▼▼▼

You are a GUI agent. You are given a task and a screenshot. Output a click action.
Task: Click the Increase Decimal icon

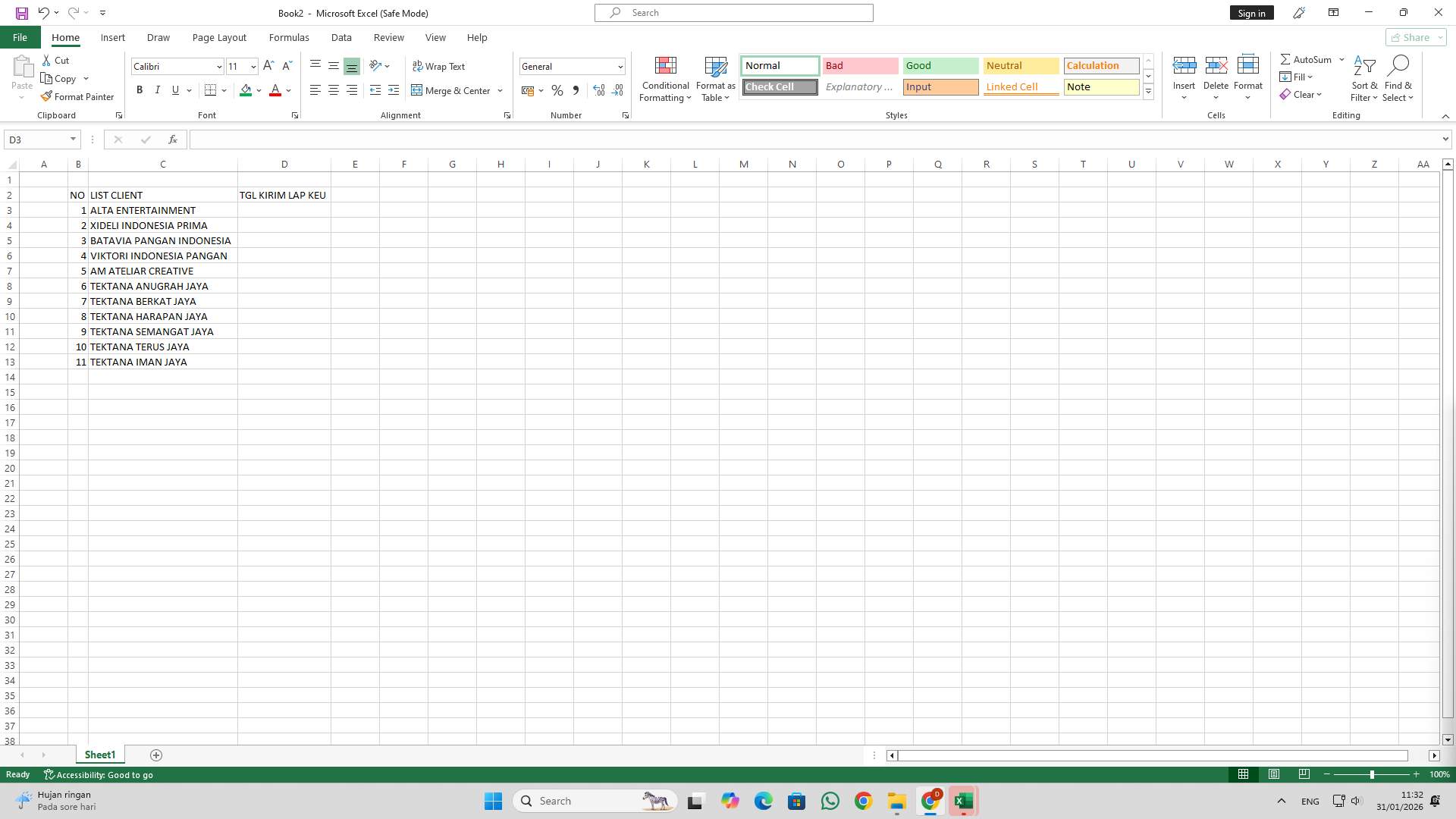pyautogui.click(x=599, y=90)
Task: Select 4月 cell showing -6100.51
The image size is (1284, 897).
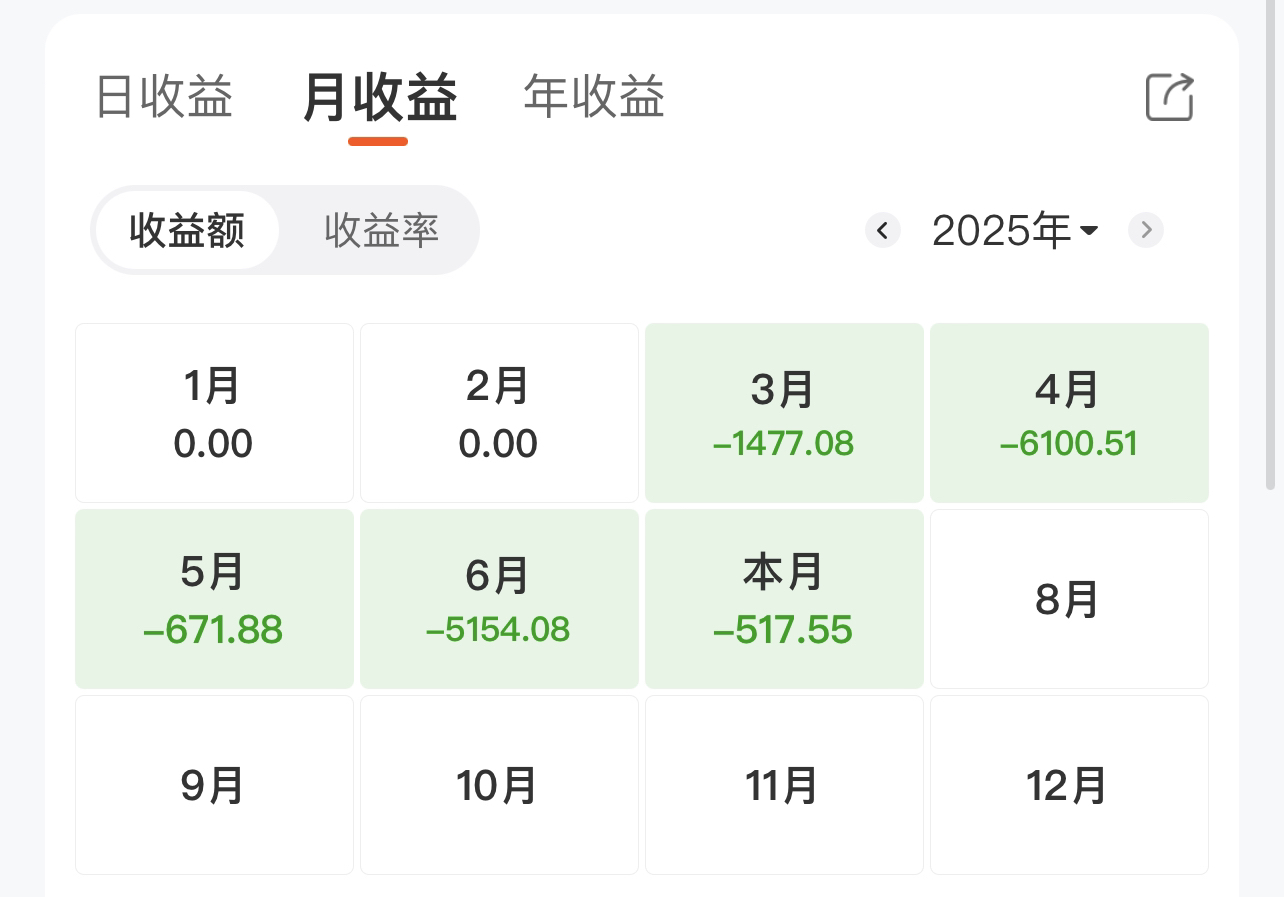Action: point(1069,413)
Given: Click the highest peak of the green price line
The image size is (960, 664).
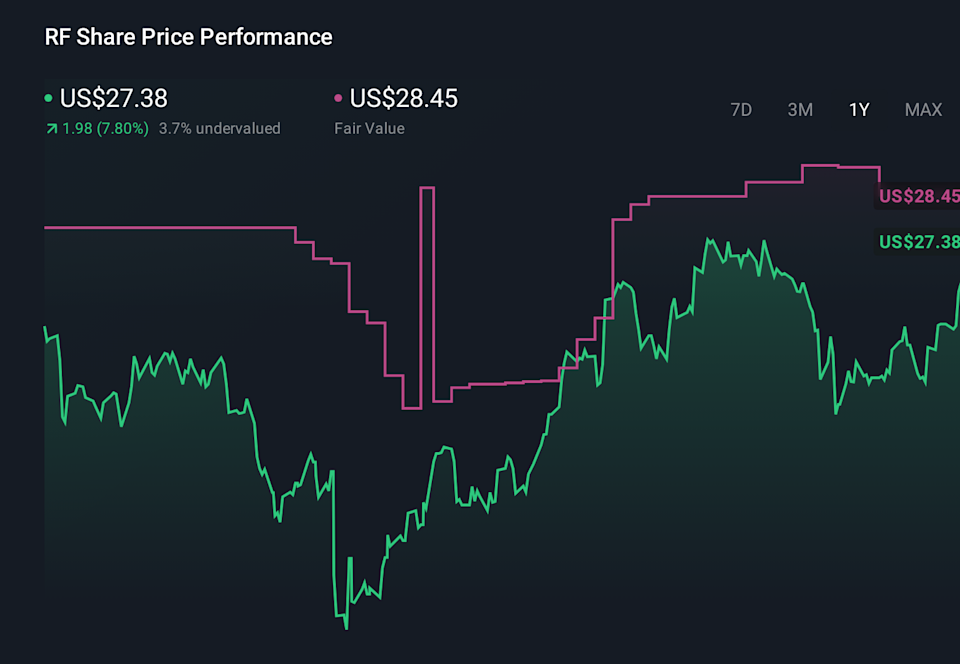Looking at the screenshot, I should (x=709, y=240).
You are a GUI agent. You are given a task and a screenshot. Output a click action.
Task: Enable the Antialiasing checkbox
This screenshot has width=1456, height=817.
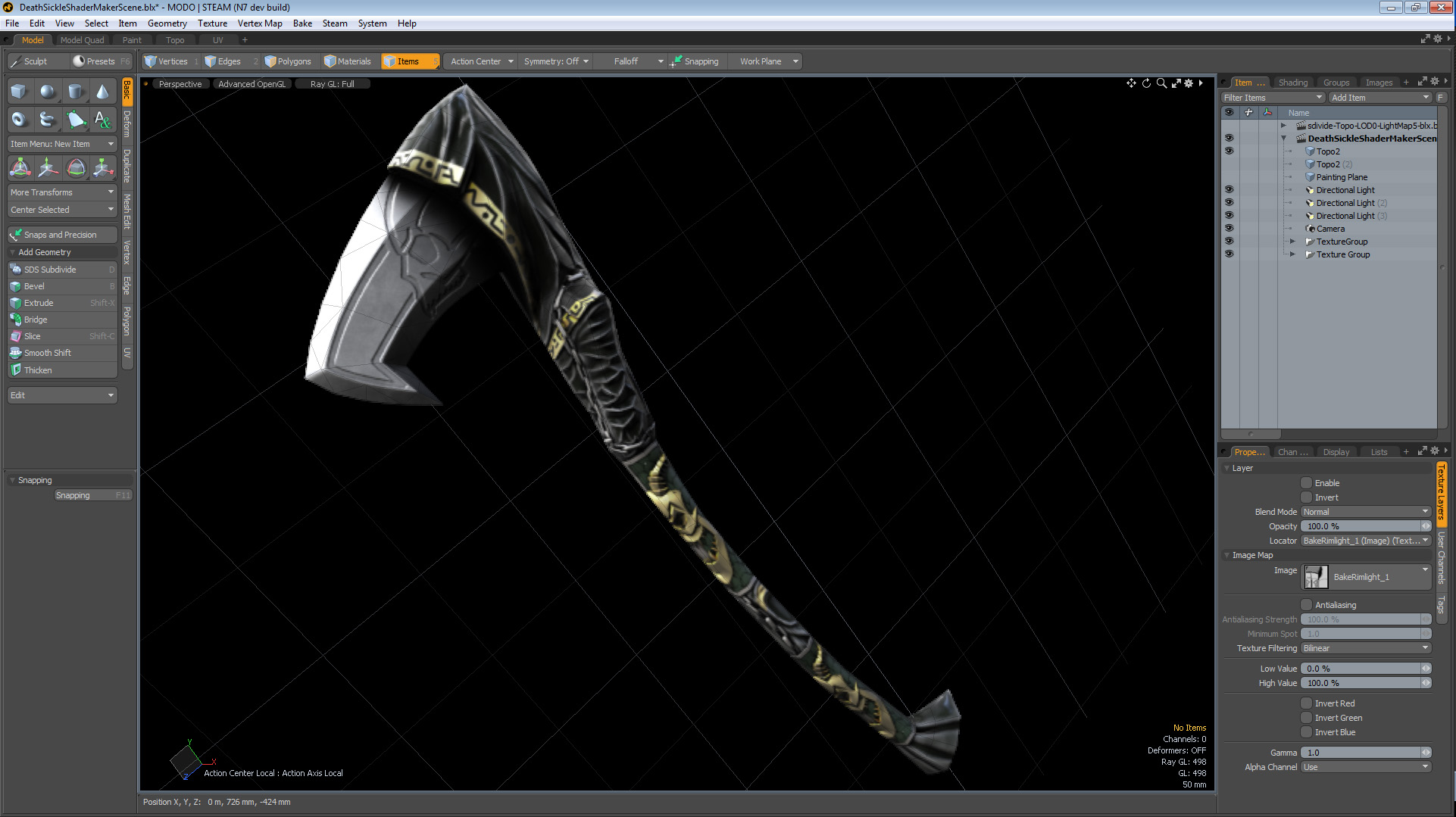pyautogui.click(x=1307, y=605)
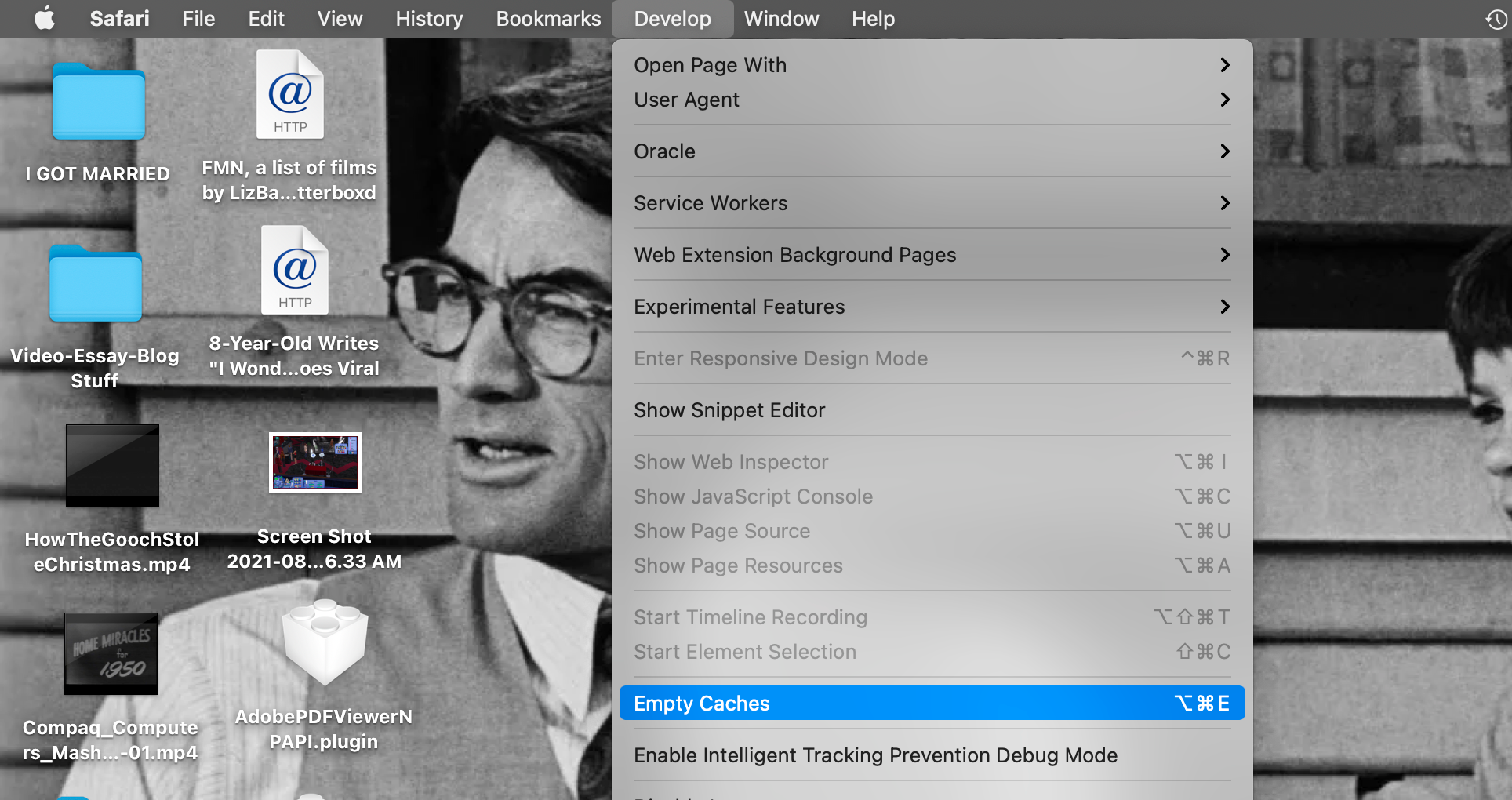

▲▲▲

### [Goal]
Format the listing above as a numbered list, omitting blank lines and leaving out the pictures.

### [Completed exercise]
1. You are a GUI agent. You are given a task and a screenshot. Output a click action.
2. Task: Click the Increase Decimal icon
3. pyautogui.click(x=599, y=90)
4. Task: Select 4月 cell showing -6100.51
5. The image size is (1284, 897).
6. Action: point(1069,413)
7. Given: Click the highest peak of the green price line
8. The image size is (960, 664).
9. Looking at the screenshot, I should (x=709, y=240).
10. You are a GUI agent. You are given a task and a screenshot. Output a click action.
11. Task: Enable the Antialiasing checkbox
12. This screenshot has width=1456, height=817.
13. pyautogui.click(x=1307, y=605)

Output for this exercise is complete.